Swiss Finance Institute
- Formation: 2005
- Founder: Banks in Switzerland; SIX Swiss Exchange; Other Swiss financial sector institutions;
- Type: Nonprofit
- Purpose: Promotion of higher education institutions and networks in research and teaching
- Headquarters: Zurich, Switzerland
- Fields: Finance, Education
- Key people: François Degeorge
- Website: sfi.ch/en

= Swiss Finance Institute =

Non-profit foundation in Switzerland

The Swiss Finance Institute (SFI) is an institute organized as a non-profit foundation. Its purpose is to competitively foster university institutions and networks in research and teaching, aimed at strengthening the position of Switzerland's science and financial sectors. Created in 2006 as a public–private partnership, SFI is a common initiative of the Swiss finance industry, leading Swiss universities, and the Swiss Confederation.

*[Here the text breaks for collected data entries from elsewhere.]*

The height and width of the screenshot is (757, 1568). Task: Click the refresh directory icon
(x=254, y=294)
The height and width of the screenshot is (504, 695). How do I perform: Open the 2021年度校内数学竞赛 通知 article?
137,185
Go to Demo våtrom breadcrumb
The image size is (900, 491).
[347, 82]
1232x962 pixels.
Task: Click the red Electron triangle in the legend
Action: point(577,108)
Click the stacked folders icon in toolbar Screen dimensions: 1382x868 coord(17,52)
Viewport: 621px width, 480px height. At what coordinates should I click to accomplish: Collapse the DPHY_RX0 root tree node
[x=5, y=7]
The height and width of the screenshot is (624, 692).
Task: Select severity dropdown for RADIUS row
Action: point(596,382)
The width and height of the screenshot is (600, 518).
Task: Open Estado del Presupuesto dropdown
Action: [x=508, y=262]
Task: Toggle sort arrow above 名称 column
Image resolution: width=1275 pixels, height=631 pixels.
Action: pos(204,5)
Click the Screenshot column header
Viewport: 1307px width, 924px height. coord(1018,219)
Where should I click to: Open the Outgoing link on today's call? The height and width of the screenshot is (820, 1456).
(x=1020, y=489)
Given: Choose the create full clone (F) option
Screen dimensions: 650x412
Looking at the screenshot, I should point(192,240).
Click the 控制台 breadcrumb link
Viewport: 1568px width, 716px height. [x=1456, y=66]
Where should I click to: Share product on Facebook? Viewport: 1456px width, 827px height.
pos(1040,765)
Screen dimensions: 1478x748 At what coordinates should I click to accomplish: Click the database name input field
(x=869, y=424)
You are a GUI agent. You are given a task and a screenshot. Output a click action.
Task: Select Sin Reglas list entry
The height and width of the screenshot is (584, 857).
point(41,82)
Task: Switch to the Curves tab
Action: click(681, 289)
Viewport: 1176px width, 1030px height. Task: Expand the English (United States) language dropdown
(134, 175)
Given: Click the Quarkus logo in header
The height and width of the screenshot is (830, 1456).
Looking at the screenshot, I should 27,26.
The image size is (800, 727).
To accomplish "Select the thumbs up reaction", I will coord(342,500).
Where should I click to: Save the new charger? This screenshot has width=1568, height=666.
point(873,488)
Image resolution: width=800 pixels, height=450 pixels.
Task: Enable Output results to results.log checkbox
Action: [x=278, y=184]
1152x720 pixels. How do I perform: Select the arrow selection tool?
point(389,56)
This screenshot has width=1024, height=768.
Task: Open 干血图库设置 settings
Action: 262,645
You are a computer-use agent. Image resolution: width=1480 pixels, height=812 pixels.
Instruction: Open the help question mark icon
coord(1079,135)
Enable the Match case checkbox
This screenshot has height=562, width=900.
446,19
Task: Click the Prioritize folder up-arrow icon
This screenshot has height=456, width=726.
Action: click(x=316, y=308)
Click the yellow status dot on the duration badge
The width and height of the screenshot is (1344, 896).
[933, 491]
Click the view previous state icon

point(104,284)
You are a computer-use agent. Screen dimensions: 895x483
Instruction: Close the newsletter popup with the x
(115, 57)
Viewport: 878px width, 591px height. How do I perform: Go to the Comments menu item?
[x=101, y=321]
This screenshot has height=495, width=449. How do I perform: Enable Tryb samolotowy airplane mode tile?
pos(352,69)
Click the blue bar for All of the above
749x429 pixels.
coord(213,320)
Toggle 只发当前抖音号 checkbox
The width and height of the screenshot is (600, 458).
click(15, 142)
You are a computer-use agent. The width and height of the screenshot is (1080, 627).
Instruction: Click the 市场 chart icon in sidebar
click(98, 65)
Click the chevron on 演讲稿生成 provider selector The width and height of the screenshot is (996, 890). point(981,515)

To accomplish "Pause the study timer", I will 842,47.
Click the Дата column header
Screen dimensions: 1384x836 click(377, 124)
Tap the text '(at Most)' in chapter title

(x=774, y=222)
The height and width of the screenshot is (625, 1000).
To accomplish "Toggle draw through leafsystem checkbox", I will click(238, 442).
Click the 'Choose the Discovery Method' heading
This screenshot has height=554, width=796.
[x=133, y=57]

According to the W. P. Carey School of Business, the SFI is considered one of the top financial research institutions worldwide, based on the number of articles published in renowned academic journals.

==History==
The institute was formed in 2005 under the auspices of the Swiss Bankers Association through the merger of its predecessor institutions: the Centre International FAME pour la Gestion de Patrimoine et l'ingénierie Financière (CFAME), the Swiss Banking School Foundation, and the Banking and Finance Foundation at the University of Zurich. It was established as a foundation based in Zurich, with initial capital of CHF 75 million.

The NCCR Finrisk, part of a federal funding instrument for research in Switzerland for evaluation and risk management in the financial sector, was later integrated into the SFI.

The Swiss Finance Institute began its operations in early 2006. The aim was to competitively promote university institutions and research and teaching networks, support academic research, and facilitate practical outcomes in both academic and industry contexts. In 2006, several Swiss universities became foundation partners.

By 2007, the SFI had established locations in Zurich, the Léman region, and Lugano, with around 40 professors among its faculty. In collaboration with universities, new professorships were created and Master’s and diploma programs were developed.

Until his appointment as a member of the three-person Governing Board of the Swiss National Bank at the beginning of 2010, the institute was led by Jean-Pierre Danthine. He had previously served for nine years as head of CFAME, one of the three predecessor organizations of the SFI.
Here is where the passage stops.